Today, though, they’re bubbling up in grains and oilseeds.

“It’s taught us that people watch us, and people care, and they’re interested,” says Kootstra. “Our focus is on transparency, and when you enter the cash crop world, I can tell you that from our perspective, we care about neighbours, our friends, our family, our land, our crop, our livestock and our machinery. Farmers are a caring group — period.”

It’s that same mentality that’s developed within the membership of the Ontario Soil Network (OSN), a small group of farmers that’s influenced agriculture in a very positive manner. Kootstra likes that it’s a farmer-led organization, and he sees his membership as a unique opportunity to mix with producers who want to improve on what they do, and who want to leave their land to the next generation in better shape than when they began.

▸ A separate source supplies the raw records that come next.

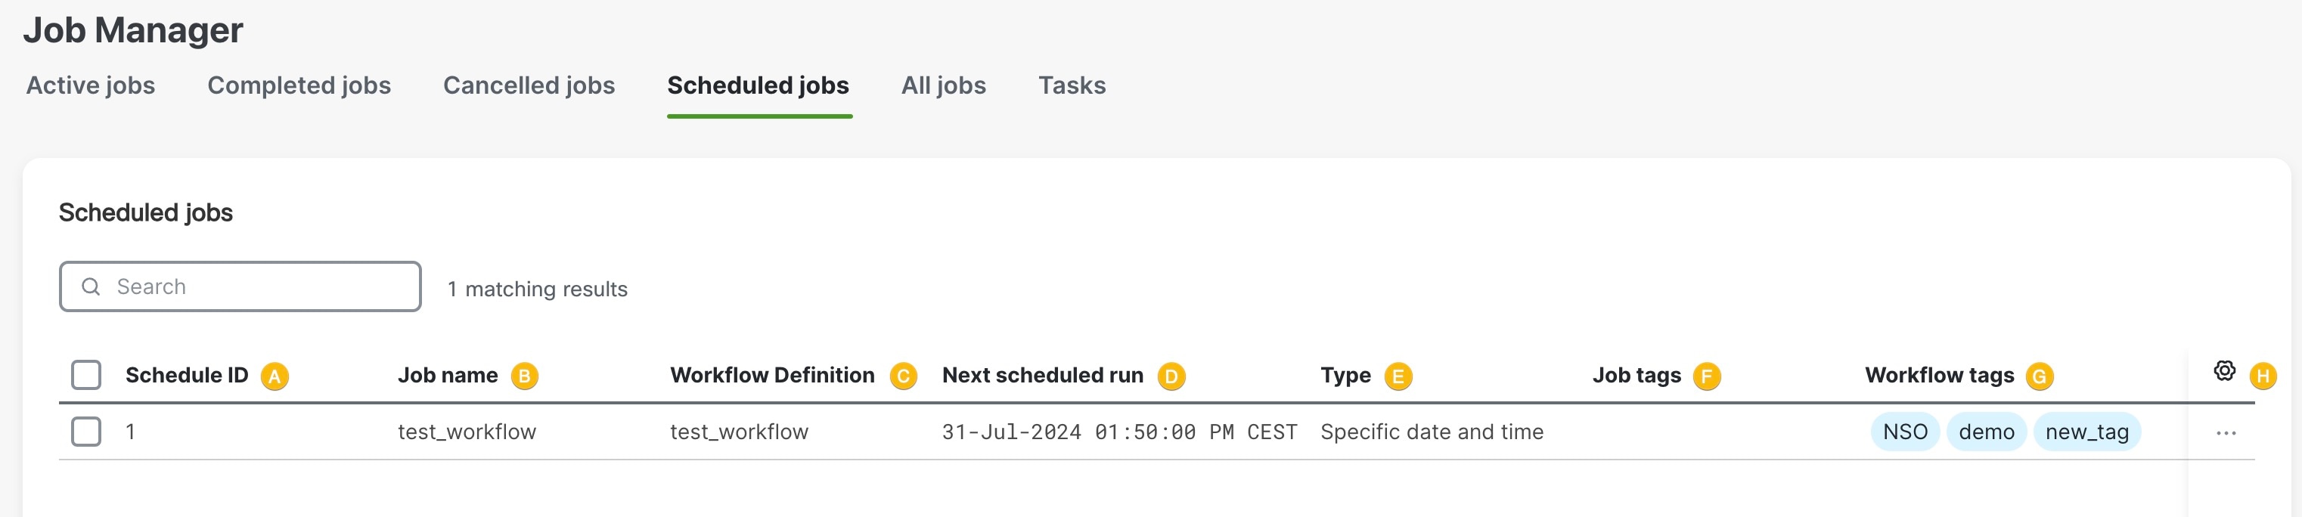Focus the Search input field
The height and width of the screenshot is (517, 2302).
point(240,287)
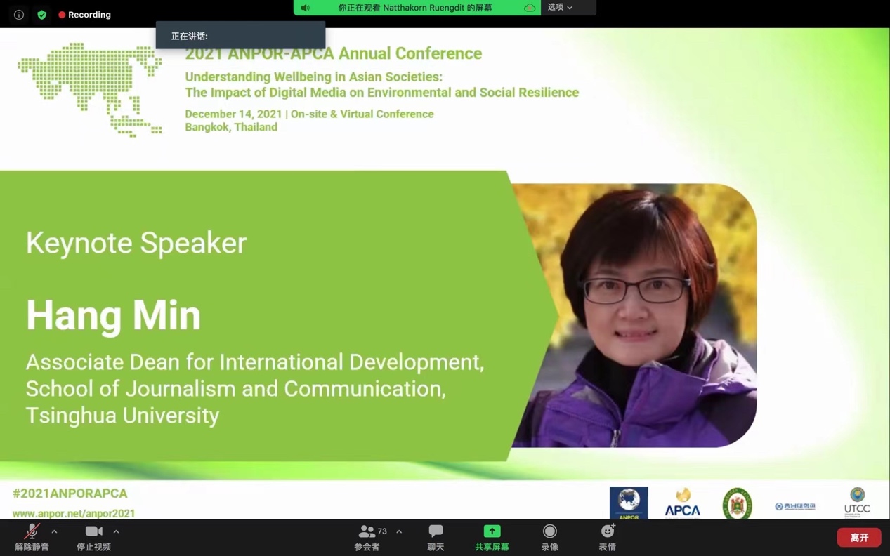Screen dimensions: 890x556
Task: Unmute microphone with 解除静音
Action: [x=32, y=537]
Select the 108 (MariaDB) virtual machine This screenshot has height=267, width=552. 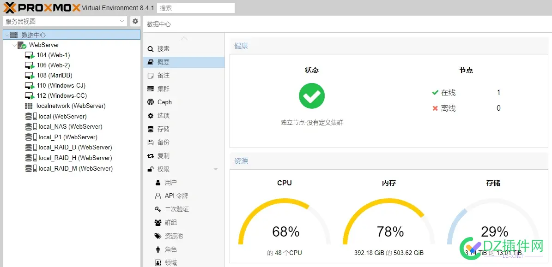(x=55, y=76)
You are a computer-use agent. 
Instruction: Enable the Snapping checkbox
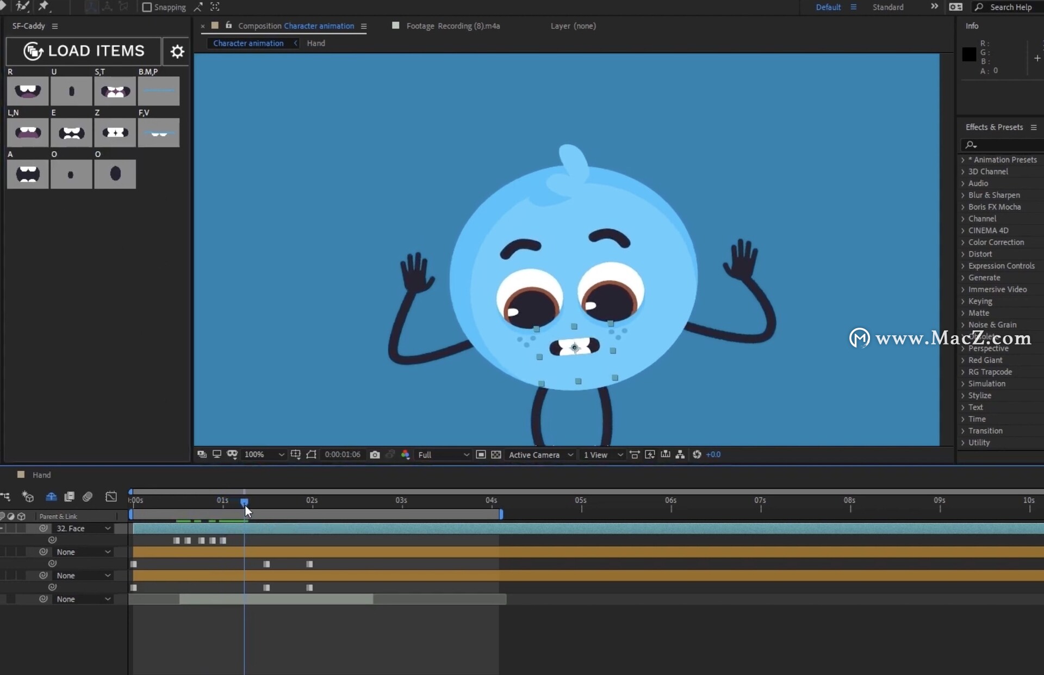click(147, 7)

OSN membership is also a sign to consumers and non-farmers that he is being conscientious and thoughtful in his practices, although that kind of signal isn’t really his primary goal.

“Farmers aren’t going to do that because of (consumers), they’re going to be part of this because they love their land — they have a connection to it,” says Kootstra. “And they’ll adapt because it’s a betterment — a financial betterment and a betterment for their little piece of the world.”

Continuous improvement

In a lot of farm circles, the word “innovation” is frequently used to describe change. Kootstra sees it differently.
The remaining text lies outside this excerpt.